Credit: Scott Olson/Getty Images
Former president Barack Obama speaks to a gathering of more than 50 mayors and other guests during the North American Climate Summit on December 5, 2017 in Chicago, Illinois.

Previewing his midterm campaign message, former President Barack Obama kicked off a speech on Friday by directly speaking about President Donald Trump and telling college students they are coming of age during a time when the powerful and privileged are pushing back on America's ideals.

"It did not start with Donald Trump," Obama said at the University of Illinois at Urbana-Champaign. "He is a symptom, not the cause. He’s just capitalizing on resentments that politicians have been fanning for years."

Obama warned of the consequences of voter apathy.

"As a fellow citizen, not as an ex-president, I’m here to deliver a simple message and that is that you need to vote because our democracy depends on it," he said.

Obama said it's not an exaggeration to say the midterm elections are the most important in his lifetime.

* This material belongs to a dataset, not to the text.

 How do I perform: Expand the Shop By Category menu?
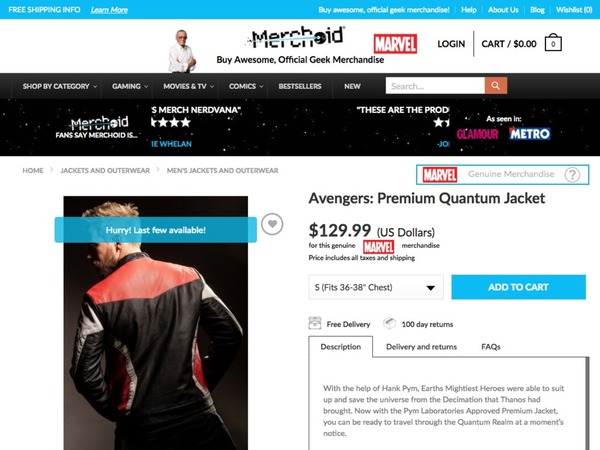coord(59,86)
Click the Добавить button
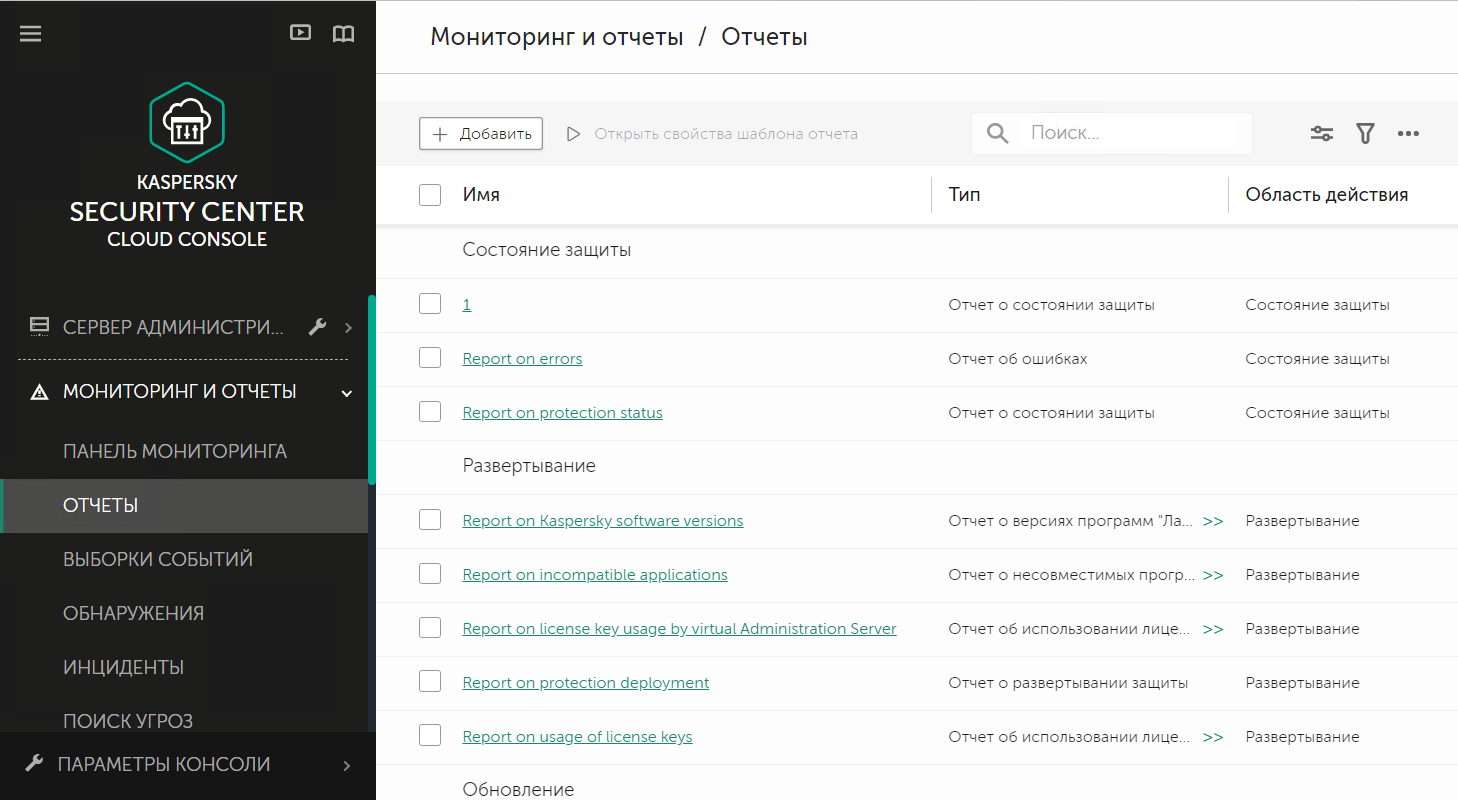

“Just a glance at recent headlines should tell you this moment really is different, the stakes really are higher, the consequences of any of us sitting on the sidelines are more dire,” he said.

Obama is speaking to a packed auditorium with an audience of about 1,100 students, faculty and community members.

After his remarks, Obama will be presented the Paul H. Douglas Award for Ethics in Government in a ceremony at the university president’s residence on campus.

The speech comes ahead of his first midterm campaign events, beginning Saturday, in the political battleground of Orange County, Calif., where he will stump for several Democratic House candidates.

“Democrats need all hands on deck to take back the House, and we could not be more honored to have President Barack Obama’s inspirational voice and unifying message on the campaign trail, with his first stop in Southern California," Rep. Ben Ray Lujan, chairman of the Democratic Congressional Campaign Committee, said in a statement.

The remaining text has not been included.